The Ireland out-half addressed Laurent Bénézech’s comments about his return from concussion.

IRELAND OUT-HALF Johnny Sexton says Laurent Bénézech’s comments about his return from concussion during the Six Nations came from an “uneducated” point of view.

DGlackin003 Sexton was speaking on Second Captains Live last night. Eoin McDevitt Eoin McDevitt

The former France prop criticised Joe Schmidt for selecting Sexton at out-half for Ireland’s meeting with les Bleus in February after the Racing Métro playmaker had spent 12 weeks out of the game due to concussion problems.

Bénézech, now a journalist and author, said Ireland and Schmidt were making “a big mistake” by starting Sexton in that game. The IRFU subsequently issued a strong statement underlining Sexton’s fitness and expressing their disappointment at “inaccurate commentary in the media by individuals with no medical expertise.”

Sexton was a guest on RTÉ’s Second Captains Live last night and gave his own takes on those events.

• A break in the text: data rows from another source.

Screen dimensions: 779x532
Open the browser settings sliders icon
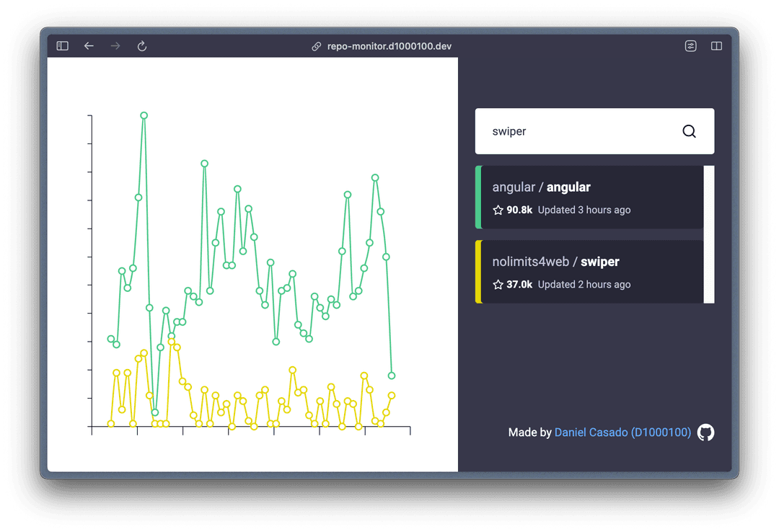[690, 46]
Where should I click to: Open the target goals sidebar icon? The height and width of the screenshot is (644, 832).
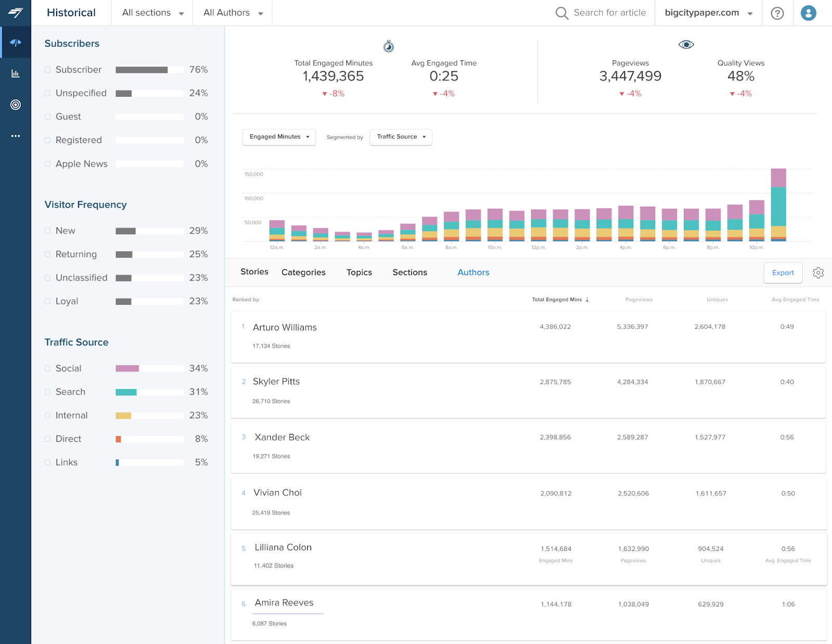pyautogui.click(x=16, y=105)
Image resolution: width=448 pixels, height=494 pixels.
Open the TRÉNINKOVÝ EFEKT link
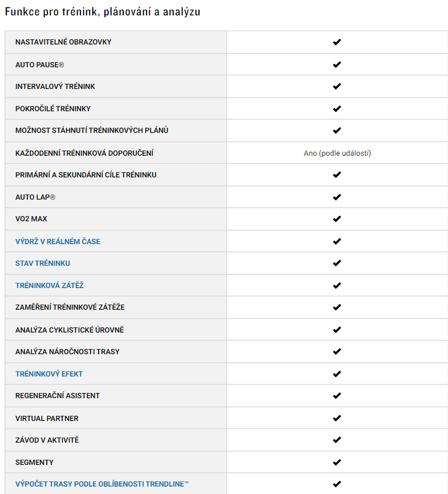click(x=49, y=374)

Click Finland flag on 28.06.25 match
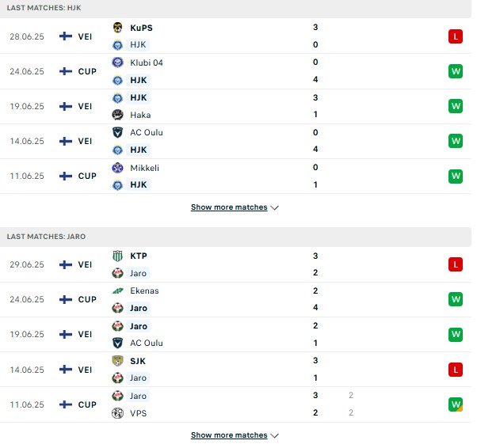click(66, 36)
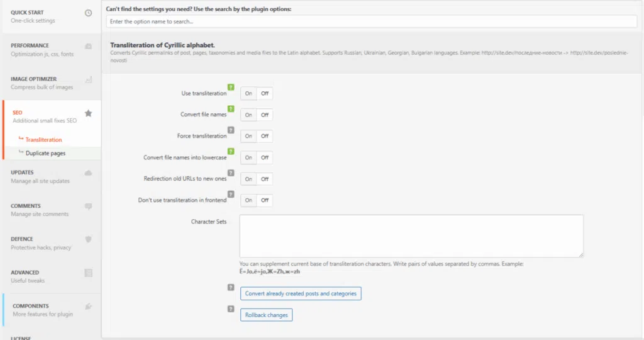The width and height of the screenshot is (644, 340).
Task: Turn Off the Convert file names option
Action: click(265, 115)
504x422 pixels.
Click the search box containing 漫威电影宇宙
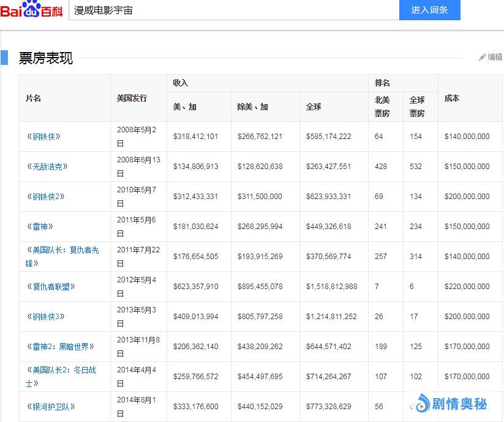(233, 10)
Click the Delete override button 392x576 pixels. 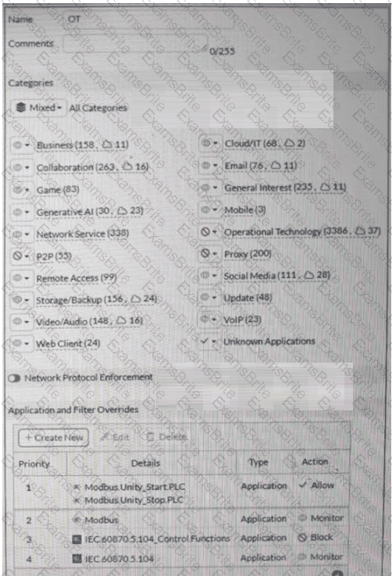tap(167, 437)
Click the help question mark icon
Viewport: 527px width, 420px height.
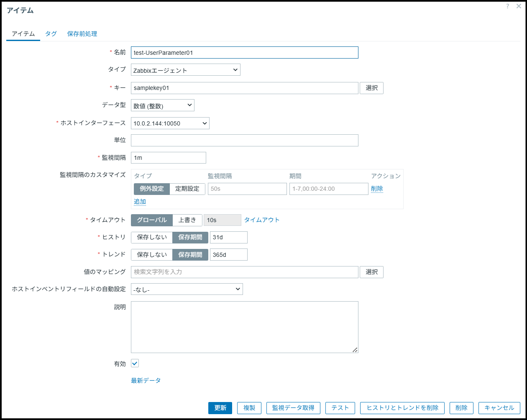[507, 6]
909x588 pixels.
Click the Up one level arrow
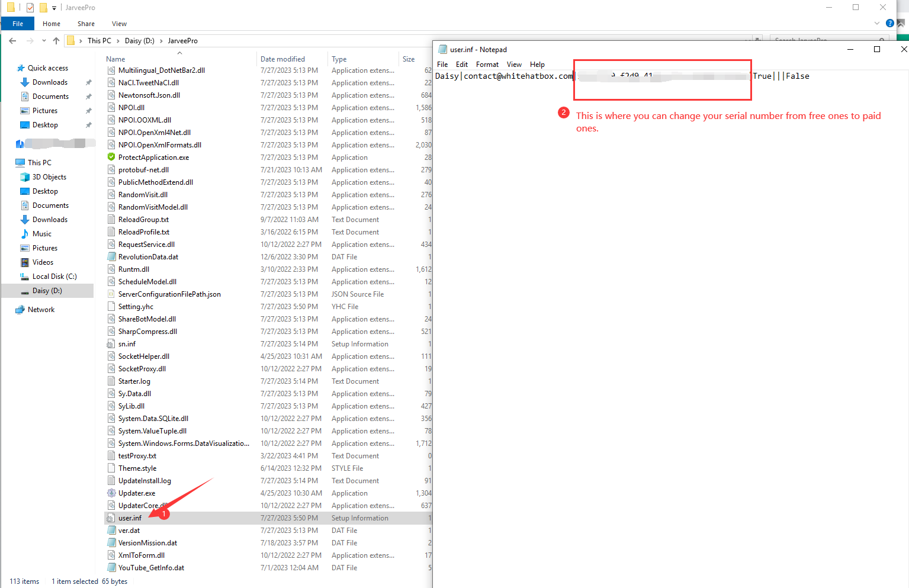[x=56, y=41]
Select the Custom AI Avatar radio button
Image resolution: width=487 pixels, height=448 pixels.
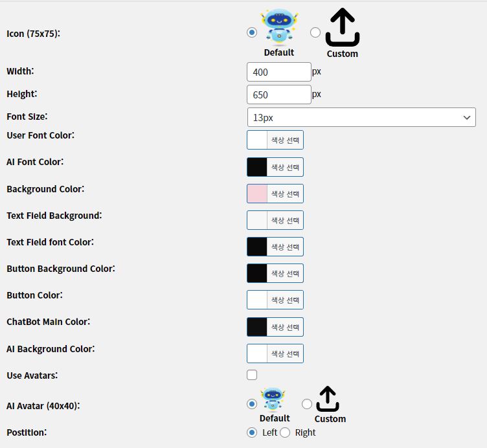[307, 404]
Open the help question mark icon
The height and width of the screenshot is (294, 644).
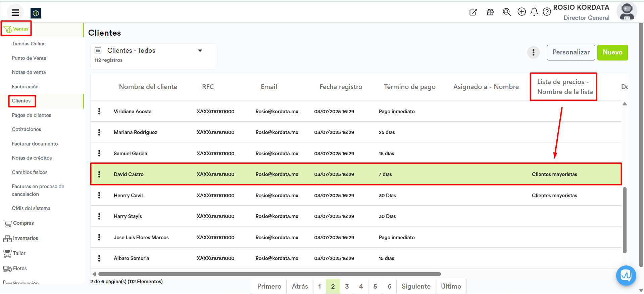click(x=547, y=12)
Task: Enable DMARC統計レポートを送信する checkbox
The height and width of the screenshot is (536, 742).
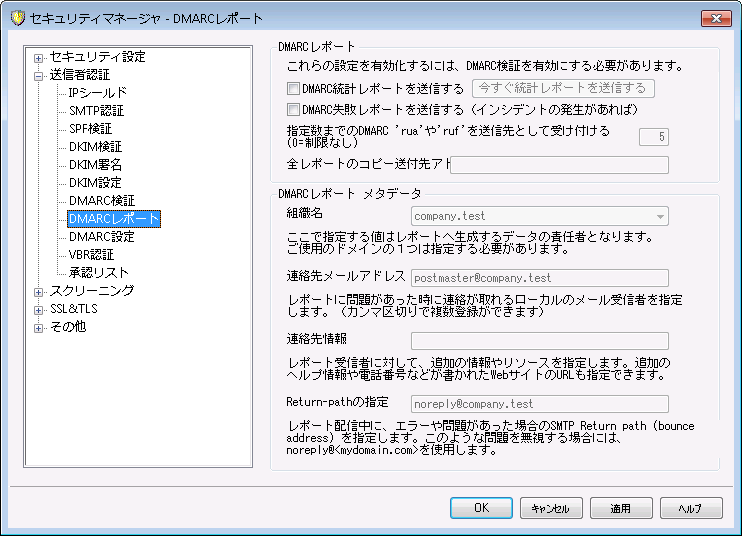Action: click(x=293, y=88)
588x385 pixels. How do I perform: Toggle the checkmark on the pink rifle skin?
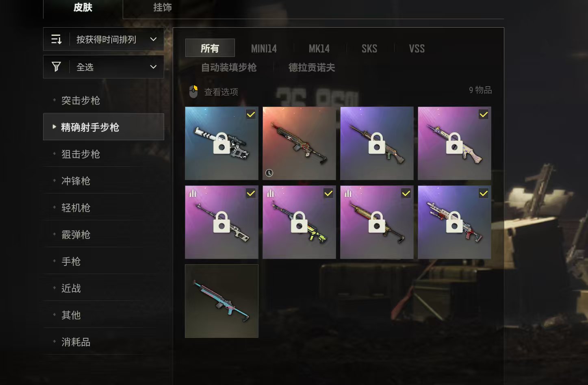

“If it was a doctor that said it I maybe could have understood it, but this guy is a prop that played in France,” said Sexton. “You know, props shouldn’t talk about anything except scrums!

So for someone like that to come out and say I shouldn’t be playing is an uneducated thing to say. It really got to us. I think he was having a go at Joe Schmidt for picking me, which was totally wrong because the coach gets told who’s fit and who’s not.

“I was declared fit by one of the top neurologists in Europe and the world and if he says you’re good to go, you’re good to go.”

Sexton did, however, admit that he had some genuine concerns for his own health at the outset of his 12-week rest period, which came after he had suffered four concussions in the space of a year.

“I think it’s a very uncertain time when you’re injured and you don’t know, with a brain injury as such, how your head’s going to react,” said Sexton. “I was worried at one stage after four weeks when I was still getting mild symptoms training and I was fearing the worst.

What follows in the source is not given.